For the safety of all, Mexicans did not come together by the thousands to celebrate their patriotism, but instead opted for a muffled “grito” from behind a cubreboca (face mask) in small groups or family gatherings, demonstrating that independence is not so much an individual ideal, but a collective one here in Mexico, more of an “it takes a village” approach than one of personal liberties.
Unlike its neighbor to the north, where individuals are being encouraged to gather in large public venues, with no measures of safety or control, to support the current administration’s bid to maintain office, Mexican officials are encouraging and enforcing social distancing and safety protocols to diminish the spread of COVID-19. And given the current state of affairs, it is essential that the public comply for the sake of the collective.
As of Independence Day, a reported 71,049 Mexicans had died of COVID-19. On September 24, just over a week later, that number passed 75,000,out of 710,000 confirmed cases. Yes, that’s a 10% death rate, the third highest in the world, according to the Johns Hopkins Coronavirus Research Center, despite the restrictions on large public gatherings.
The 10% death rate, coupled with Mexico’s being in the top ten countries with the most reported cases, makes it the 12th deadliest country in the world where COVID-19 is concerned, as reported by CNN Health (Sept. 24).

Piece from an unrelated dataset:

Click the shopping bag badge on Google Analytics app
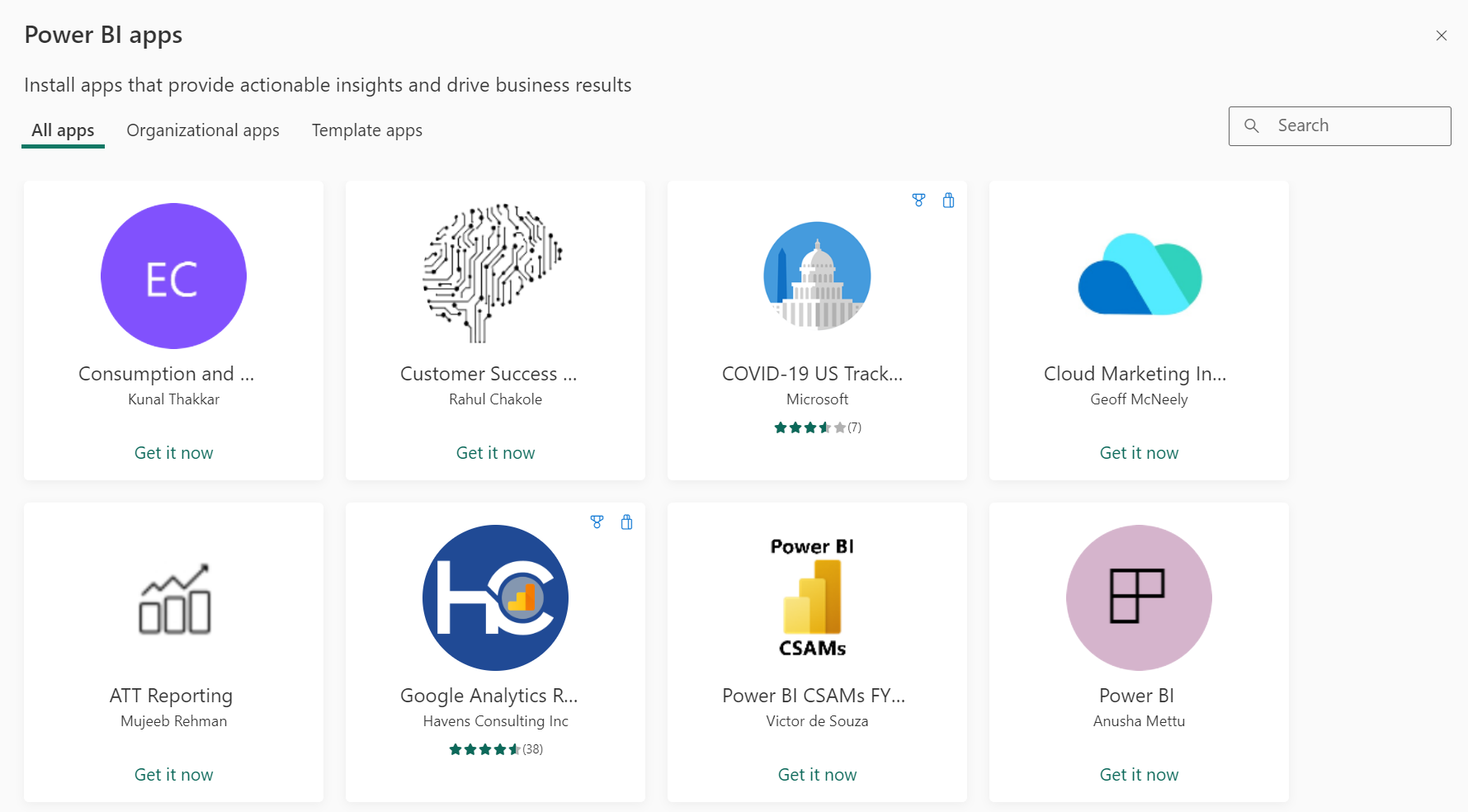 (x=626, y=522)
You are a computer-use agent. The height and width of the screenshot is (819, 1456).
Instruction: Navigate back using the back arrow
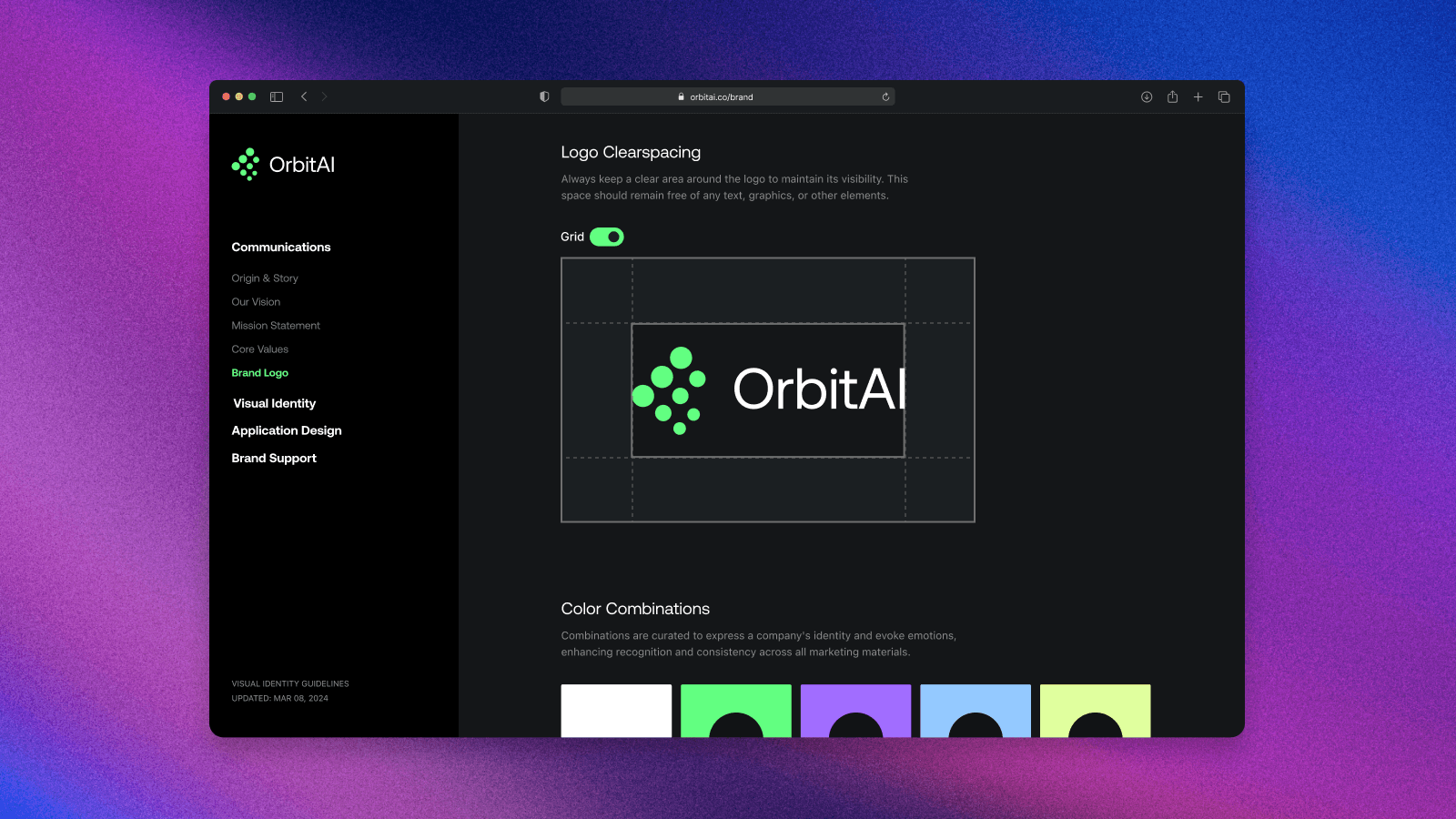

Why is Mexico suffering so much? There is much speculation, and some would say absolute quantifiable proof, to answer that question. On September 3, Forbes published an article by a Latin American-focused political analyst, Nathaniel Parish Flannery, who wrote “In Mexico, Covid-19 patients are dying because public hospitals are failing to save them. … According to Mexico’s publicly available epidemiological oversight database, only 20% of the country’s Covid-19 patients who died were intubated. An astounding 51,924 Covid-19 patients never received ventilator treatment before they died.”
He goes on to say, “the official death toll in Mexico is only a fraction of the real total. Tens of thousands of patients in Mexico never seek help, never get tested, and go unaccounted for.”
Flannery points the finger at the current administration for failing to manage the pandemic and for not focusing sufficient energy and resources on saving citizens’ lives.
There are few who would argue that numerous positive cases and deaths go unreported as millions of people in rural areas have little access to testing or adequate treatment if infected. It is likely that the true death toll will never be known.
Where does this leave the Mexican people? Well, quite frankly, bearing the brunt of responsibility to slow the spread of the virus themselves – which most are taking on willingly, as there were virtually no reports of any backlash to Independence Day celebrations being cancelled and the majority of Mexicans continue to wear facemasks in stores, on the street and especially in crowded areas.
If the government is indeed doing little more than handing down rules and regulations for the public to follow in an effort to stem the increasing death toll, individuals are left to shore up the public safety void by setting individual freedoms aside in deference to the survival of el pueblo.
It seems the “it takes a village” approach to overcoming COVID-19 may be Mexico’s best hope of celebrating el Grito in the town square next year and for years to come.